**EXERCISE TASK**
Rewrite the lines starting with the line that contains "Given: Open the Manage menu" and going on through the line that contains "Looking at the screenshot, I should 736,79.", replacing "Manage menu" with "Admin menu" and leaving everything else unchanged. Leave the pictures out of your answer.

**DATA FOR THIS TASK**

┌──

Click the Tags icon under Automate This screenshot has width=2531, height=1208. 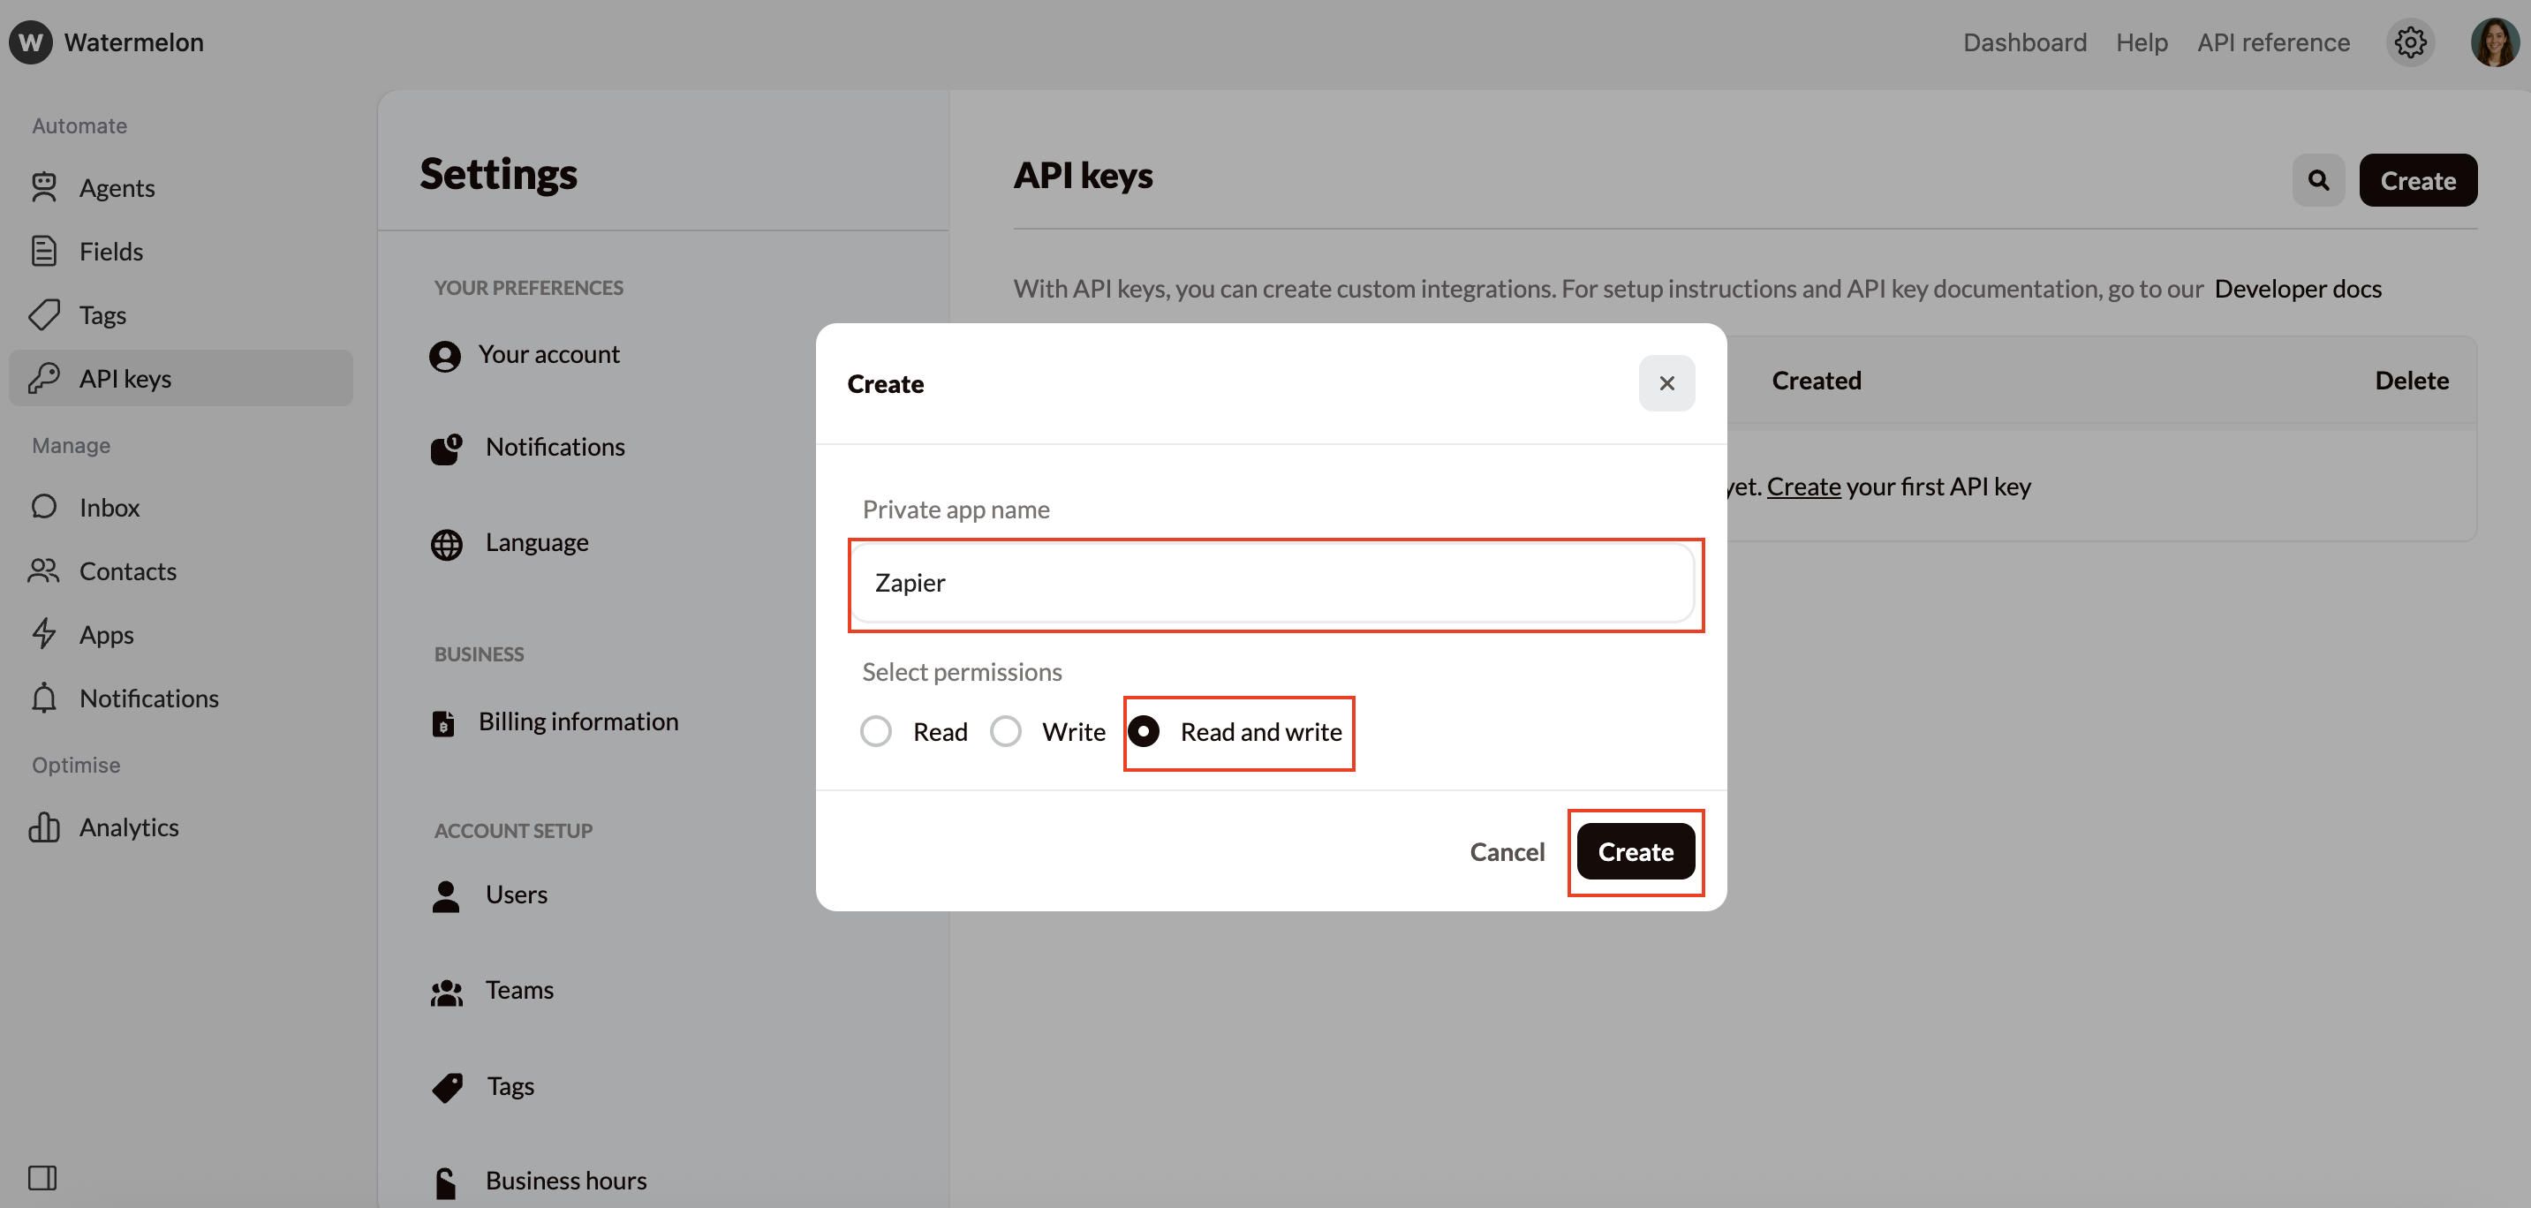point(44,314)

└──
┌──

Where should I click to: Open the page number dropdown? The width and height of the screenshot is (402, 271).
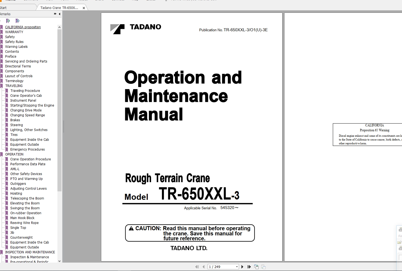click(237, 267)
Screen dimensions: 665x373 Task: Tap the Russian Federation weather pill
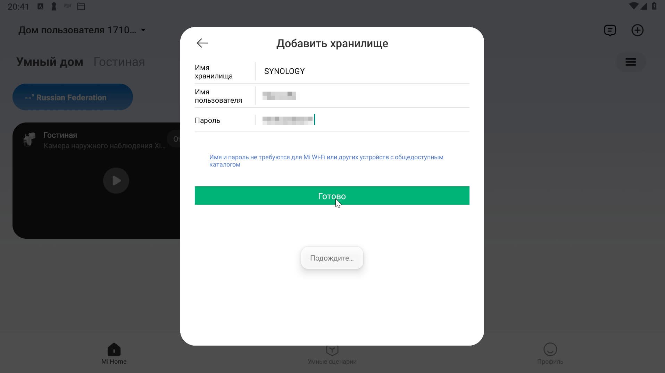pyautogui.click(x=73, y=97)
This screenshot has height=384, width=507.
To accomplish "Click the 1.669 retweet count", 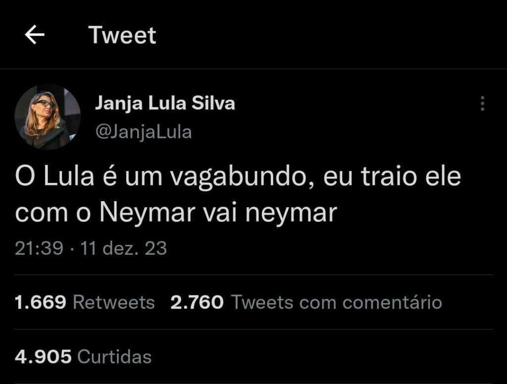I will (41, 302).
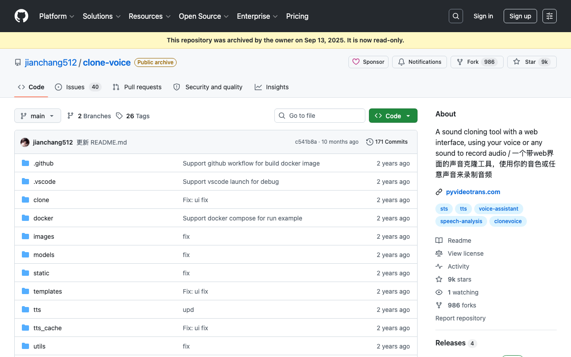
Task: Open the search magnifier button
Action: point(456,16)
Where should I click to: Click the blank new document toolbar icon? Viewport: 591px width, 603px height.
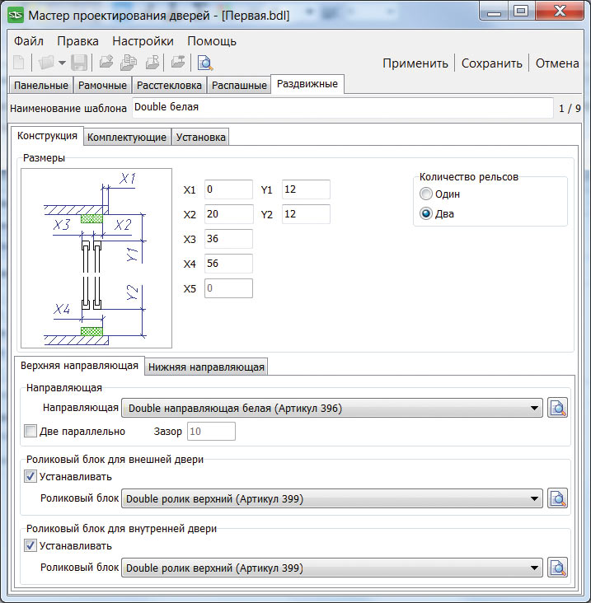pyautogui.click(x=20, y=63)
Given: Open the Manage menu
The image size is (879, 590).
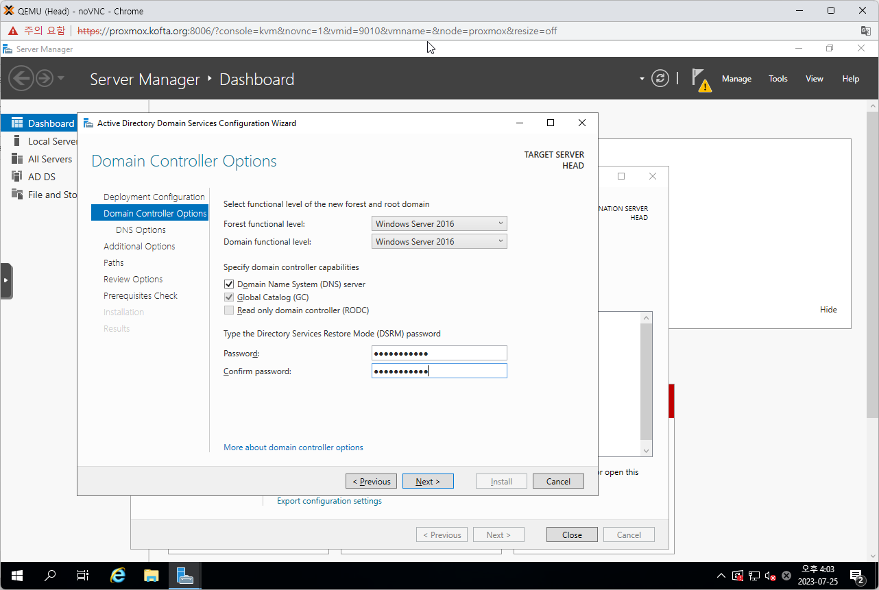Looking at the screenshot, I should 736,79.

└──
┌──

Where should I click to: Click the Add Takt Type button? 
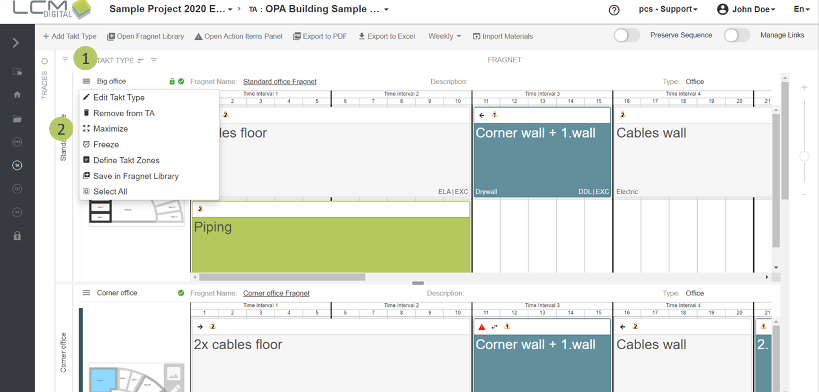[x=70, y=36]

└──

**RESULT FOR THIS TASK**
Given: Open the Admin menu
The image size is (879, 590).
Looking at the screenshot, I should 736,79.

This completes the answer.